**** SUPPLIED DATA ****

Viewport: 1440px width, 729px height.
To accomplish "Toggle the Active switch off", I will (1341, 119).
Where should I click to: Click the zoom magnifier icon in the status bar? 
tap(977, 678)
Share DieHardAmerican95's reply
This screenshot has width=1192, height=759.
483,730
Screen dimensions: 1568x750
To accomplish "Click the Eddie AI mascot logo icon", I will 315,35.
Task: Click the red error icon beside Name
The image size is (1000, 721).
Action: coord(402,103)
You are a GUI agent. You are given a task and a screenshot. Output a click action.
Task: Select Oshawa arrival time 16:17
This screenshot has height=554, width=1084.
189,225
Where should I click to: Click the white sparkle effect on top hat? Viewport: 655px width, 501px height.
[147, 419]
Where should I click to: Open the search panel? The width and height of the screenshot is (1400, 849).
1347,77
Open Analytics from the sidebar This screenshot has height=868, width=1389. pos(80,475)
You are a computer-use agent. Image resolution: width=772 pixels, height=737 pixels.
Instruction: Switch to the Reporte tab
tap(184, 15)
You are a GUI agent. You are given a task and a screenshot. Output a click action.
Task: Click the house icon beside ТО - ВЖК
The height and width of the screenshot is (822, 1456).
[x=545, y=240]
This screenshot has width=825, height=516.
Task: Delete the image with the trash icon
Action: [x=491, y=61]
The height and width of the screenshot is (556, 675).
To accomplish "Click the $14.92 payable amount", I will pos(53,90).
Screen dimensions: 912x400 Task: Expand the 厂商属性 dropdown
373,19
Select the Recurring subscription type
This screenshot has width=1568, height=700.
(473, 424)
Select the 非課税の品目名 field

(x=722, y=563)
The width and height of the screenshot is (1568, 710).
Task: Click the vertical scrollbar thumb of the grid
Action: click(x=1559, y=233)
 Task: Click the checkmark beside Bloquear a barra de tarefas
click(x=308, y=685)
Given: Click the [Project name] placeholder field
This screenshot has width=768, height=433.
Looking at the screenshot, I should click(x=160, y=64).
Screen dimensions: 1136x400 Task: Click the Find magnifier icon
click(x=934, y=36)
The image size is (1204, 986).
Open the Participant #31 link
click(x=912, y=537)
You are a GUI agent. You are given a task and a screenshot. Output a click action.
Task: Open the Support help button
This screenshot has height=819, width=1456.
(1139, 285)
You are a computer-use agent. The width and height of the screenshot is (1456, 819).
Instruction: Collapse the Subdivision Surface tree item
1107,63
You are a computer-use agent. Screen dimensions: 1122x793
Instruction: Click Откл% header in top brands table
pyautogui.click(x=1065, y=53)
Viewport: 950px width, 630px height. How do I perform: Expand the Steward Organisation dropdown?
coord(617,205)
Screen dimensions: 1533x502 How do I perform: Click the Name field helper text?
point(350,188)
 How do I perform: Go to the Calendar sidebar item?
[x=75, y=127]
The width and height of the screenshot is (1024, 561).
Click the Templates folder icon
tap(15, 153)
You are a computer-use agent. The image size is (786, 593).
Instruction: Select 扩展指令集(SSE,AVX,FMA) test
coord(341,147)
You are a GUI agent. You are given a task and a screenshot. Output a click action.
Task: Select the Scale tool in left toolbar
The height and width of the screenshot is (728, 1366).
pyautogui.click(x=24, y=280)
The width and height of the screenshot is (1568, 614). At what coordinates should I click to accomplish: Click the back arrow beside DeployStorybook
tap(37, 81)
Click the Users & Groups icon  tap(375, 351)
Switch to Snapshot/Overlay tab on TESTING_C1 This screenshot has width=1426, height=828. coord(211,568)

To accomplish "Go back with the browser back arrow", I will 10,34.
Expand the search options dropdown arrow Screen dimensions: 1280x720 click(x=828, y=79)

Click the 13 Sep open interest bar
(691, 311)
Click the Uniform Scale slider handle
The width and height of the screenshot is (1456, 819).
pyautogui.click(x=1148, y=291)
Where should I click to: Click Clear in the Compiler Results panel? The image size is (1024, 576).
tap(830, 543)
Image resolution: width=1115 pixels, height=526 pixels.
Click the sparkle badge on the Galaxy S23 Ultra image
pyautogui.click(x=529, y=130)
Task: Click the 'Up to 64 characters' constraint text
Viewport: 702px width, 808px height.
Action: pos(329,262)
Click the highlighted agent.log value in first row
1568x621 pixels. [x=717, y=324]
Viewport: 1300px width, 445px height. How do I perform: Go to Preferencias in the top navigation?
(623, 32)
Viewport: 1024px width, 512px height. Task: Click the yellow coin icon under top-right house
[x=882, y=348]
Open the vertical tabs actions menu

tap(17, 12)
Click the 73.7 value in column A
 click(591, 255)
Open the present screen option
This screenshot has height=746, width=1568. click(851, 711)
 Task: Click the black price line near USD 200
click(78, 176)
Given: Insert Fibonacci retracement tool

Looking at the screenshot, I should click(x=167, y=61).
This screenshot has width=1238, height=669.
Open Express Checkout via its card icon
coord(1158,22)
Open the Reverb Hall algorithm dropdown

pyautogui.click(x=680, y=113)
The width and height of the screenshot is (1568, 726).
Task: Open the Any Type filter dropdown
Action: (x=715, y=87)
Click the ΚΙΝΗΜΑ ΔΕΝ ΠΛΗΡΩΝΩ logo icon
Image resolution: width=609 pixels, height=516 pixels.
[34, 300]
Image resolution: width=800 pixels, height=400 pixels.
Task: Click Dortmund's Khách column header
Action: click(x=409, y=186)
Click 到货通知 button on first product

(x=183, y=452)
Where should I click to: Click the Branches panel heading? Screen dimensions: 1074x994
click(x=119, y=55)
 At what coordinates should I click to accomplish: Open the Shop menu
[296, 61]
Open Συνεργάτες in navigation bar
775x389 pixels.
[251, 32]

****

Update the entries above by changing each "Where should I click to" to "Which point should I click to", and keep everything else the same.

Viewport: 1440px width, 729px height.
To accomplish "Toggle the Active switch off", I will (1341, 119).
Which point should I click to: Click the zoom magnifier icon in the status bar? 
tap(977, 678)
Share DieHardAmerican95's reply
This screenshot has width=1192, height=759.
483,730
Screen dimensions: 1568x750
To accomplish "Click the Eddie AI mascot logo icon", I will 315,35.
Task: Click the red error icon beside Name
The image size is (1000, 721).
Action: coord(402,103)
You are a GUI agent. You are given a task and a screenshot. Output a click action.
Task: Select Oshawa arrival time 16:17
This screenshot has height=554, width=1084.
189,225
Which point should I click to: Click the white sparkle effect on top hat? Viewport: 655px width, 501px height.
[147, 419]
Which point should I click to: Open the search panel? The width and height of the screenshot is (1400, 849).
1347,77
Open Analytics from the sidebar This screenshot has height=868, width=1389. pos(80,475)
You are a computer-use agent. Image resolution: width=772 pixels, height=737 pixels.
Instruction: Switch to the Reporte tab
tap(184, 15)
You are a GUI agent. You are given a task and a screenshot. Output a click action.
Task: Click the house icon beside ТО - ВЖК
The height and width of the screenshot is (822, 1456).
[x=545, y=240]
This screenshot has width=825, height=516.
Task: Delete the image with the trash icon
Action: [x=491, y=61]
The height and width of the screenshot is (556, 675).
To accomplish "Click the $14.92 payable amount", I will pos(53,90).
Screen dimensions: 912x400 Task: Expand the 厂商属性 dropdown
373,19
Select the Recurring subscription type
This screenshot has width=1568, height=700.
(473, 424)
Select the 非課税の品目名 field

(x=722, y=563)
The width and height of the screenshot is (1568, 710).
Task: Click the vertical scrollbar thumb of the grid
Action: click(x=1559, y=233)
 Task: Click the checkmark beside Bloquear a barra de tarefas
click(x=308, y=685)
Given: Click the [Project name] placeholder field
This screenshot has width=768, height=433.
Looking at the screenshot, I should click(x=160, y=64).
Screen dimensions: 1136x400 Task: Click the Find magnifier icon
click(x=934, y=36)
The image size is (1204, 986).
Open the Participant #31 link
click(x=912, y=537)
You are a GUI agent. You are given a task and a screenshot. Output a click action.
Task: Open the Support help button
This screenshot has height=819, width=1456.
(1139, 285)
You are a computer-use agent. The width and height of the screenshot is (1456, 819).
Instruction: Collapse the Subdivision Surface tree item
1107,63
You are a computer-use agent. Screen dimensions: 1122x793
Instruction: Click Откл% header in top brands table
pyautogui.click(x=1065, y=53)
Viewport: 950px width, 630px height. How do I perform: Expand the Steward Organisation dropdown?
coord(617,205)
Screen dimensions: 1533x502 How do I perform: Click the Name field helper text?
point(350,188)
 How do I perform: Go to the Calendar sidebar item?
[x=75, y=127]
The width and height of the screenshot is (1024, 561).
Click the Templates folder icon
tap(15, 153)
You are a computer-use agent. The image size is (786, 593).
Instruction: Select 扩展指令集(SSE,AVX,FMA) test
coord(341,147)
You are a GUI agent. You are given a task and a screenshot. Output a click action.
Task: Select the Scale tool in left toolbar
The height and width of the screenshot is (728, 1366).
pyautogui.click(x=24, y=280)
The width and height of the screenshot is (1568, 614). At what coordinates should I click to accomplish: Click the back arrow beside DeployStorybook
tap(37, 81)
Click the Users & Groups icon  tap(375, 351)
Switch to Snapshot/Overlay tab on TESTING_C1 This screenshot has width=1426, height=828. coord(211,568)

To accomplish "Go back with the browser back arrow", I will 10,34.
Expand the search options dropdown arrow Screen dimensions: 1280x720 click(x=828, y=79)

Click the 13 Sep open interest bar
(691, 311)
Click the Uniform Scale slider handle
The width and height of the screenshot is (1456, 819).
pyautogui.click(x=1148, y=291)
Which point should I click to: Click Clear in the Compiler Results panel? The image size is (1024, 576).
tap(830, 543)
Image resolution: width=1115 pixels, height=526 pixels.
Click the sparkle badge on the Galaxy S23 Ultra image
pyautogui.click(x=529, y=130)
Task: Click the 'Up to 64 characters' constraint text
Viewport: 702px width, 808px height.
Action: pos(329,262)
Click the highlighted agent.log value in first row
1568x621 pixels. [x=717, y=324]
Viewport: 1300px width, 445px height. How do I perform: Go to Preferencias in the top navigation?
(623, 32)
Viewport: 1024px width, 512px height. Task: Click the yellow coin icon under top-right house
[x=882, y=348]
Open the vertical tabs actions menu

tap(17, 12)
Click the 73.7 value in column A
 click(591, 255)
Open the present screen option
This screenshot has height=746, width=1568. click(851, 711)
 Task: Click the black price line near USD 200
click(78, 176)
Given: Insert Fibonacci retracement tool

Looking at the screenshot, I should click(x=167, y=61).
This screenshot has width=1238, height=669.
Open Express Checkout via its card icon
coord(1158,22)
Open the Reverb Hall algorithm dropdown

pyautogui.click(x=680, y=113)
The width and height of the screenshot is (1568, 726).
Task: Open the Any Type filter dropdown
Action: (x=715, y=87)
Click the ΚΙΝΗΜΑ ΔΕΝ ΠΛΗΡΩΝΩ logo icon
Image resolution: width=609 pixels, height=516 pixels.
[34, 300]
Image resolution: width=800 pixels, height=400 pixels.
Task: Click Dortmund's Khách column header
Action: click(x=409, y=186)
Click 到货通知 button on first product

(x=183, y=452)
Which point should I click to: Click the Branches panel heading? Screen dimensions: 1074x994
click(x=119, y=55)
 At what coordinates should I click to accomplish: Open the Shop menu
[296, 61]
Open Συνεργάτες in navigation bar
775x389 pixels.
[251, 32]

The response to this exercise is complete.